WHAT THE TASK REQUIRES: Repeat verbatim, and only, the lines of the data below, beginning at the line that contains "Where should I click to: Click the help" and stopping after the line that contains "You are a computer-use agent.".

PROVIDED MATERIAL:
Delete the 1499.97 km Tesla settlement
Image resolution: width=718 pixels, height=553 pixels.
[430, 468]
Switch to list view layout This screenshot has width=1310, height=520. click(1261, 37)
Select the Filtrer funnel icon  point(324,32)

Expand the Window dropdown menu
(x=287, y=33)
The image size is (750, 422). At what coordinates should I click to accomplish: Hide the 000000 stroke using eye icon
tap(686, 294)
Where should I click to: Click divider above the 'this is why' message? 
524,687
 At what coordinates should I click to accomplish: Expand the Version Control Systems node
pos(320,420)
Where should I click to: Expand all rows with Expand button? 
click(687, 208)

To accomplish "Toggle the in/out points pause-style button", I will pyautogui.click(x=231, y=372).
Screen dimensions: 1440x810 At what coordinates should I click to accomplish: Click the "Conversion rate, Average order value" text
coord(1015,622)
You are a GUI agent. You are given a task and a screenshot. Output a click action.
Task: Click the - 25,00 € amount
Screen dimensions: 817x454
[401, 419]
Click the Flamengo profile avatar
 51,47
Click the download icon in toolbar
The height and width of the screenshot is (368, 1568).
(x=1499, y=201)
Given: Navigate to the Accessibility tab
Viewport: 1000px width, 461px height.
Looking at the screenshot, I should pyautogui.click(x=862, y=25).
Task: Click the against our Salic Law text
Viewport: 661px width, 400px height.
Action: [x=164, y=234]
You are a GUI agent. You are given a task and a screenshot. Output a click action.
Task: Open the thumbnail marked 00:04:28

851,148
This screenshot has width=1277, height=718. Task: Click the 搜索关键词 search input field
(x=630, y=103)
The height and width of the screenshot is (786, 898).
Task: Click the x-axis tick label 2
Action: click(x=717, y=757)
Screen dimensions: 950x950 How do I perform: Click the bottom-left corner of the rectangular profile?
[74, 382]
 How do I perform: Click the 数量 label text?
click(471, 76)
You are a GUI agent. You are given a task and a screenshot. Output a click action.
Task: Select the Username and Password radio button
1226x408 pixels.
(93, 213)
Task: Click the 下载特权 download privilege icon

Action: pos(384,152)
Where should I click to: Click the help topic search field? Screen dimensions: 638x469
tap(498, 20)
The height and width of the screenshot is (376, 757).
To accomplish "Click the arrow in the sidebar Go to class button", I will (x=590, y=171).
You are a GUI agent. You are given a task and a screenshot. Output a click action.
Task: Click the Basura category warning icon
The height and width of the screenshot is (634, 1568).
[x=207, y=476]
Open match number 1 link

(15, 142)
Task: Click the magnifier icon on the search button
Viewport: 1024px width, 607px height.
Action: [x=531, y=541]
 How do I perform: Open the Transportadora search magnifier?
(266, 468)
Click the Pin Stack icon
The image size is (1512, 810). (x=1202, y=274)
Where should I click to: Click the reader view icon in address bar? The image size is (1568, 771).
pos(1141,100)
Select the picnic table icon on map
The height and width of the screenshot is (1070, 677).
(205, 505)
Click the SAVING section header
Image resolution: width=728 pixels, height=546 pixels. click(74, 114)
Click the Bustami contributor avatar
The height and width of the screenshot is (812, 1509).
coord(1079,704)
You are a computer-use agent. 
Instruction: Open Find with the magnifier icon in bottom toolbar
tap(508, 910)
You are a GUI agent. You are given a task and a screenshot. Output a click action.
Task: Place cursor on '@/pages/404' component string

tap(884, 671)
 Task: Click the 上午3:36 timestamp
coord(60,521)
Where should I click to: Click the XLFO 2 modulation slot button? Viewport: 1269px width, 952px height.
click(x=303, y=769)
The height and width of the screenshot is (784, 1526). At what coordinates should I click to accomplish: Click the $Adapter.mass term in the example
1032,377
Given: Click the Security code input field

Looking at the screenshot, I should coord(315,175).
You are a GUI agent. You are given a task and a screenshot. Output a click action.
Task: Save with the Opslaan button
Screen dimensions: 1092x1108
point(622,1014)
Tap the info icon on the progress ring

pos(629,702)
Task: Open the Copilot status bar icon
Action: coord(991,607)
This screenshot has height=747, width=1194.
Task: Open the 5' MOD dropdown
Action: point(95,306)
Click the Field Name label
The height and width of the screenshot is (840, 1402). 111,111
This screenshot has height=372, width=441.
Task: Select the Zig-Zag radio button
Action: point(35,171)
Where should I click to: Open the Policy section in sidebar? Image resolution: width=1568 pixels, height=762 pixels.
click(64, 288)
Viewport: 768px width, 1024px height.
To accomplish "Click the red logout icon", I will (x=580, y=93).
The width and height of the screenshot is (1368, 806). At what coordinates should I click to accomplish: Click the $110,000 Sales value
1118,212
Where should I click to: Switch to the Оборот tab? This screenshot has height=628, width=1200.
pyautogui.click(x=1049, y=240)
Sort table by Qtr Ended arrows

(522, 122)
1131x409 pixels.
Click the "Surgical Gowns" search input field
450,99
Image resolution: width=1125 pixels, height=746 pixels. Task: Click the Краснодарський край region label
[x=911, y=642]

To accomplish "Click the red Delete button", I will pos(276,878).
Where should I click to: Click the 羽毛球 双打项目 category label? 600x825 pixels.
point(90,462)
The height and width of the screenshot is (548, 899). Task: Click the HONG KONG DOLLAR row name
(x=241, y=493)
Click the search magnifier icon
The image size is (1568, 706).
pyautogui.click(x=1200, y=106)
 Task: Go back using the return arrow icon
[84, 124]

COMPLETED EXERCISE:
Where should I click to: Click the help topic search field? Screen dimensions: 638x469
tap(498, 20)
The height and width of the screenshot is (376, 757).
To accomplish "Click the arrow in the sidebar Go to class button", I will (x=590, y=171).
You are a GUI agent. You are given a task and a screenshot. Output a click action.
Task: Click the Basura category warning icon
The height and width of the screenshot is (634, 1568).
[x=207, y=476]
Open match number 1 link

(15, 142)
Task: Click the magnifier icon on the search button
Viewport: 1024px width, 607px height.
Action: [x=531, y=541]
 How do I perform: Open the Transportadora search magnifier?
(266, 468)
Click the Pin Stack icon
The image size is (1512, 810). (x=1202, y=274)
Where should I click to: Click the reader view icon in address bar? The image size is (1568, 771).
pos(1141,100)
Select the picnic table icon on map
The height and width of the screenshot is (1070, 677).
(205, 505)
Click the SAVING section header
Image resolution: width=728 pixels, height=546 pixels. click(74, 114)
Click the Bustami contributor avatar
The height and width of the screenshot is (812, 1509).
coord(1079,704)
You are a computer-use agent. 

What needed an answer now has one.